* Supplied records *
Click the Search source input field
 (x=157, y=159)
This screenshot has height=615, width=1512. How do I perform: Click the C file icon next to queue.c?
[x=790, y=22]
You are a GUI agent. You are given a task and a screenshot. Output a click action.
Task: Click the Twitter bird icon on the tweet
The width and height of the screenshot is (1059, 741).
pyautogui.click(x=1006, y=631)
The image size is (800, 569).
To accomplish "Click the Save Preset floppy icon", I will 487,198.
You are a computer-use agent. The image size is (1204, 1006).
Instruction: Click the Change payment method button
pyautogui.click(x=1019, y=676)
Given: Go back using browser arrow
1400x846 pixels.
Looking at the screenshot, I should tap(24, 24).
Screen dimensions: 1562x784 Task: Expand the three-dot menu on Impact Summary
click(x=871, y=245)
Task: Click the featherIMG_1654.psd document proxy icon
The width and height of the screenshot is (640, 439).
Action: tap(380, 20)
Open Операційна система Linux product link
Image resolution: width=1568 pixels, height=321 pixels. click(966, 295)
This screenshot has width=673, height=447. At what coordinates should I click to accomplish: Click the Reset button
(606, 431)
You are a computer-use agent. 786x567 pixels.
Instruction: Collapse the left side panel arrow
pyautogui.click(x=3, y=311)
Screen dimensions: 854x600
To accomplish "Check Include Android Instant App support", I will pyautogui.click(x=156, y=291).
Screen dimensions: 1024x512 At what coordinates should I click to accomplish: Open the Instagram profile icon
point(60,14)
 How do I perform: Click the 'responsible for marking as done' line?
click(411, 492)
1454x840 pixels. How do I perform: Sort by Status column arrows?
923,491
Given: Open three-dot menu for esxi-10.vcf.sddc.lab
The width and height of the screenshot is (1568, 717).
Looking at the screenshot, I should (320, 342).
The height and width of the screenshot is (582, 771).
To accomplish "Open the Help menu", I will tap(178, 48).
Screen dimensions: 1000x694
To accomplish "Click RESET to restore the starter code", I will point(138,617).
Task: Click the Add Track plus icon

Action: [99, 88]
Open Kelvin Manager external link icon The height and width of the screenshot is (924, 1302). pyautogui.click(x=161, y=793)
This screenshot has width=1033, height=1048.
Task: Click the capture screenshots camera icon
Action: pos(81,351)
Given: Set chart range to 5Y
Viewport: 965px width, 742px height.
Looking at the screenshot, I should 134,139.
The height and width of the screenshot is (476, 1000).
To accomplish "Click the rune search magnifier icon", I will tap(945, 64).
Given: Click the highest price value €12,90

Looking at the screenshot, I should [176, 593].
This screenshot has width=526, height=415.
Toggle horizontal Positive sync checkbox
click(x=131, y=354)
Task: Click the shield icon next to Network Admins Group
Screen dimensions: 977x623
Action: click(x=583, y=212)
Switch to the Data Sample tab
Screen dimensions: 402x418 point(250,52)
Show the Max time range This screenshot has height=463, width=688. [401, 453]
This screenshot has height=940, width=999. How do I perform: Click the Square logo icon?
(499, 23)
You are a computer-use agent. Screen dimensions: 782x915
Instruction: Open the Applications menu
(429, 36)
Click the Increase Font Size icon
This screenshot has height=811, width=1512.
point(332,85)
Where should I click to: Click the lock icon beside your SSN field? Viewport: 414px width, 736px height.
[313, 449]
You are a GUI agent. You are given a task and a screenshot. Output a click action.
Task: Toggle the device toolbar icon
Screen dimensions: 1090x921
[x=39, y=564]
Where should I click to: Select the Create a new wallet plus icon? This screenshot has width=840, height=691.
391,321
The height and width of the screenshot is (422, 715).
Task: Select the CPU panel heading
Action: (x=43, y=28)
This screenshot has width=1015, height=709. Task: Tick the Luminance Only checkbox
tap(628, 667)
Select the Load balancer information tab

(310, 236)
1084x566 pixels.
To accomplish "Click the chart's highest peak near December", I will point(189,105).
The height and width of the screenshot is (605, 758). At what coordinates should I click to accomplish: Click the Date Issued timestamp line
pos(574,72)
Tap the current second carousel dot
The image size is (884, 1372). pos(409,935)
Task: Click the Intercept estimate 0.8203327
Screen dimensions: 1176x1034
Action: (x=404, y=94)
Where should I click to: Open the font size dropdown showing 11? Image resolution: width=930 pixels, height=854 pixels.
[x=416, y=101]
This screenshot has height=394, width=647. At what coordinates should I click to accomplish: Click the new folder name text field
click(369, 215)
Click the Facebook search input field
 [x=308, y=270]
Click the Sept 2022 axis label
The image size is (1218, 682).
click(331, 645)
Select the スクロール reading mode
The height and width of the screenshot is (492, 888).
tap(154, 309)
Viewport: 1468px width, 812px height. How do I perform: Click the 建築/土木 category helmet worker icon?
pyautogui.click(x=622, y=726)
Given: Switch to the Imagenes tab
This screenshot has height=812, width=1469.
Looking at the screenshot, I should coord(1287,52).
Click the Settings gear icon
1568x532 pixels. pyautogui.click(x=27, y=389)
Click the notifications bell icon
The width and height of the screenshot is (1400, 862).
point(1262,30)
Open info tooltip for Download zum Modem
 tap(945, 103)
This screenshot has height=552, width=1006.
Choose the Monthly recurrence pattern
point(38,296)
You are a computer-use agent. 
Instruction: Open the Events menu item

* What is being asked *
Where does the word "computer" occur in the records? Return every line that holds it.

* Response *
You are a computer-use agent. The image size is (1204, 1006).
You are a computer-use agent. 786x567 pixels.
You are a computer-use agent. Screen dimensions: 782x915
You are a computer-use agent. 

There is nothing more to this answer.